* begin Text passage *

Saturday, August 27, 2011

Camera Collecting Tip 2: Shutter Jammed? Check the Film Interlock.

Quick tip.

I've purchased some very nice cameras from folks who were sure that the instrument had a locked-up shutter. Turns out, many old cameras had a simple mechanism to prevent double-exposures of negatives; a film interlock.

This interlock was usually a very simple mechanical sequence stop. Unless you had film in the camera and had wound an exposed frame on to the next, you couldn't trip the shutter. This was fairly common on cameras with a leaf shutter out in front with the lens, where you needed to manually activate a shutter-cocking arm before each shot. If you waited too long between shooting a couple frames, you could often forget to advance the film. The interlock prevented you from ruining a precious moment.

Eventually, most camera manufacturers devised a way to wind the film and cock the shutter at the same time. But many fine old folding cameras did not have this feature, particularly German-made film cameras and some Kodak 35s. 126 Instamatic-type cartridge cameras (even 110 models) came with this feature as standard, but then, who has any film for them anyway?

To test a camera's shutter and get around the interlock without film loaded, cock the shutter arm and then open the film back. You'll see the film sprocket advance (on 35mm type cameras) and the film take-up reel. Use your finger to gently rotate the teeth on the sprocket advance in the direction of the film winding. You'll usually hear or feel a click as the interlock disengages. At that point, you can trip the shutter. If this doesn't work (and you know the self-timer has not been engaged), you might want to reconsider the functionality of the camera if you intend to use it as a shooter.

One way to research if a camera you're interested in has an interlock is to download an old instruction manual. You can find many manuals from places like Michael Butkus' Thank about making a small contribution to help Michael keep this very useful resource online, too.

* end Text passage *

[Exercise brief]
Write out everything from "Camera Collecting Tip" down to "a precious moment." in the camera collecting tip, swapping "negatives" for "film frames".

* begin Supplied data *

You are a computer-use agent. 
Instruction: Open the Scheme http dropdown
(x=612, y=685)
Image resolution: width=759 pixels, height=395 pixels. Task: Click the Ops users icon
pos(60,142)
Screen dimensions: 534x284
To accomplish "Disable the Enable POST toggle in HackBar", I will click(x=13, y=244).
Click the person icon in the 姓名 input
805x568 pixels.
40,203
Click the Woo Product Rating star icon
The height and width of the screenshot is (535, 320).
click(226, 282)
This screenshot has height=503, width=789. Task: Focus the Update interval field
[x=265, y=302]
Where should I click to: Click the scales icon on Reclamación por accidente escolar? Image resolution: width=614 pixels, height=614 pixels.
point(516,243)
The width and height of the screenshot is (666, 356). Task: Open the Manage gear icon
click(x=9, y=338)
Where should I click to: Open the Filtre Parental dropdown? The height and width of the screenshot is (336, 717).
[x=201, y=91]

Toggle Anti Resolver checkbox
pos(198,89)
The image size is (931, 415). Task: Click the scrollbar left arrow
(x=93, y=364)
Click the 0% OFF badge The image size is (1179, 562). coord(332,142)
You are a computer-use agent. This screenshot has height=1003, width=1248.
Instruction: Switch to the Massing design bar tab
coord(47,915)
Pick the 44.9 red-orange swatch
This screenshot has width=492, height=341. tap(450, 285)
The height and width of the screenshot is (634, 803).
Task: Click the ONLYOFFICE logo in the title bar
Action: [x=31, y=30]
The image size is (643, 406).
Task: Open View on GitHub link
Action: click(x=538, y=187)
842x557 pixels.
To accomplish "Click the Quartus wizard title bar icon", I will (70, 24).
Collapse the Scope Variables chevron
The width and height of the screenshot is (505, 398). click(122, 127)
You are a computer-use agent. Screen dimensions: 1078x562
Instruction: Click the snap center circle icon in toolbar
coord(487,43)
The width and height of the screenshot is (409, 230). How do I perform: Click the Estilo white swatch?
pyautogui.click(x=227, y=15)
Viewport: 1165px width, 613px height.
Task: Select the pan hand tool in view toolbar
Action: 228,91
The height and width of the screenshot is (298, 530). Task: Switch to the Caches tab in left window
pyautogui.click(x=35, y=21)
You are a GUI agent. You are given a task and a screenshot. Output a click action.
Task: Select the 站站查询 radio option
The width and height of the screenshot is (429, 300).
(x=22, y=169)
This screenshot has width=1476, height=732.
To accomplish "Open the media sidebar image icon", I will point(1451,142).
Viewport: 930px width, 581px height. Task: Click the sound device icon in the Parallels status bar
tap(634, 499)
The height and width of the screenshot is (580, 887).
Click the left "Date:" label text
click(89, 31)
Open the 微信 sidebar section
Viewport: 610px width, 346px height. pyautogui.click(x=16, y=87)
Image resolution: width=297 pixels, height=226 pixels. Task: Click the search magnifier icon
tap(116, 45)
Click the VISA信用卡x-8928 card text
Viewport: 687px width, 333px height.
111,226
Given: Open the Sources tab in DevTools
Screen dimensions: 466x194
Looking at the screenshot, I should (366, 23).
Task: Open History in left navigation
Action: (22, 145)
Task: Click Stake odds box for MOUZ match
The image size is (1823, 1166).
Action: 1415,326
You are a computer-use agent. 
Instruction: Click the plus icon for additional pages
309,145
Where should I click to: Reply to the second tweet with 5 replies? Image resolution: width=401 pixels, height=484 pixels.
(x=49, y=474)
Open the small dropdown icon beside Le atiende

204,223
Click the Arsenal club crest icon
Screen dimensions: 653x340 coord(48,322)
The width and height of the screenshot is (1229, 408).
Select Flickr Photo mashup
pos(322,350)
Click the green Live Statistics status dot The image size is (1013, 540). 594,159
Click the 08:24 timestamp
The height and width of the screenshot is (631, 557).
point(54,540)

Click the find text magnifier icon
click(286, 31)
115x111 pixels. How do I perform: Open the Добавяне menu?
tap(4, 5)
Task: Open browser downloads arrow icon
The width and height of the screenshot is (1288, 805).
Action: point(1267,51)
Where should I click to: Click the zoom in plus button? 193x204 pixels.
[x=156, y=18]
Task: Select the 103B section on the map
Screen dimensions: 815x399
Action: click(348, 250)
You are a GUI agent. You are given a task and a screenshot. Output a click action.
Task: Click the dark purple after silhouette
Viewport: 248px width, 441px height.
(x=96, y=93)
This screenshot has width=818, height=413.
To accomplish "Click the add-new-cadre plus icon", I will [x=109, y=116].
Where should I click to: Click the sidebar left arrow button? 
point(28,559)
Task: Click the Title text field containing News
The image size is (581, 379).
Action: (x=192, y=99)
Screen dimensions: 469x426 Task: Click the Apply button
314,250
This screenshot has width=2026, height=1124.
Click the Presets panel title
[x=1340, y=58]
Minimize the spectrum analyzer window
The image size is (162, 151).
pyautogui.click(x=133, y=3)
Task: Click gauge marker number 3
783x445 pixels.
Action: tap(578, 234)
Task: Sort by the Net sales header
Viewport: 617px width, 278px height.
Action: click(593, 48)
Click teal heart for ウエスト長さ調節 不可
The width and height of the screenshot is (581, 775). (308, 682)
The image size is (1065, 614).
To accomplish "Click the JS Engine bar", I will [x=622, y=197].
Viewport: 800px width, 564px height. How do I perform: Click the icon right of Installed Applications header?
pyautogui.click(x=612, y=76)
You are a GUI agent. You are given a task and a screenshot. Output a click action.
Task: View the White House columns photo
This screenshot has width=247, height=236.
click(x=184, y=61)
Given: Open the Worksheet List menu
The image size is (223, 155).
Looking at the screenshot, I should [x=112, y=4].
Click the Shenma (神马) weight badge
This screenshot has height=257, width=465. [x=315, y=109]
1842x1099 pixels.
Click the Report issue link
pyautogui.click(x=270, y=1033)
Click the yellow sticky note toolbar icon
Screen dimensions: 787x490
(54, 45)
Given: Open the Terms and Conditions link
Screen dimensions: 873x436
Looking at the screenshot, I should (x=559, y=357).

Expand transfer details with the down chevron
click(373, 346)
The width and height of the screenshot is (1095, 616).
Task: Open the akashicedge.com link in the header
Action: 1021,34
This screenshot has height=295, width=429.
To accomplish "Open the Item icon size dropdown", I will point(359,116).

* end Supplied data *

[Exercise result]
Camera Collecting Tip 2: Shutter Jammed? Check the Film Interlock.

Quick tip.

I've purchased some very nice cameras from folks who were sure that the instrument had a locked-up shutter. Turns out, many old cameras had a simple mechanism to prevent double-exposures of film frames; a film interlock.

This interlock was usually a very simple mechanical sequence stop. Unless you had film in the camera and had wound an exposed frame on to the next, you couldn't trip the shutter. This was fairly common on cameras with a leaf shutter out in front with the lens, where you needed to manually activate a shutter-cocking arm before each shot. If you waited too long between shooting a couple frames, you could often forget to advance the film. The interlock prevented you from ruining a precious moment.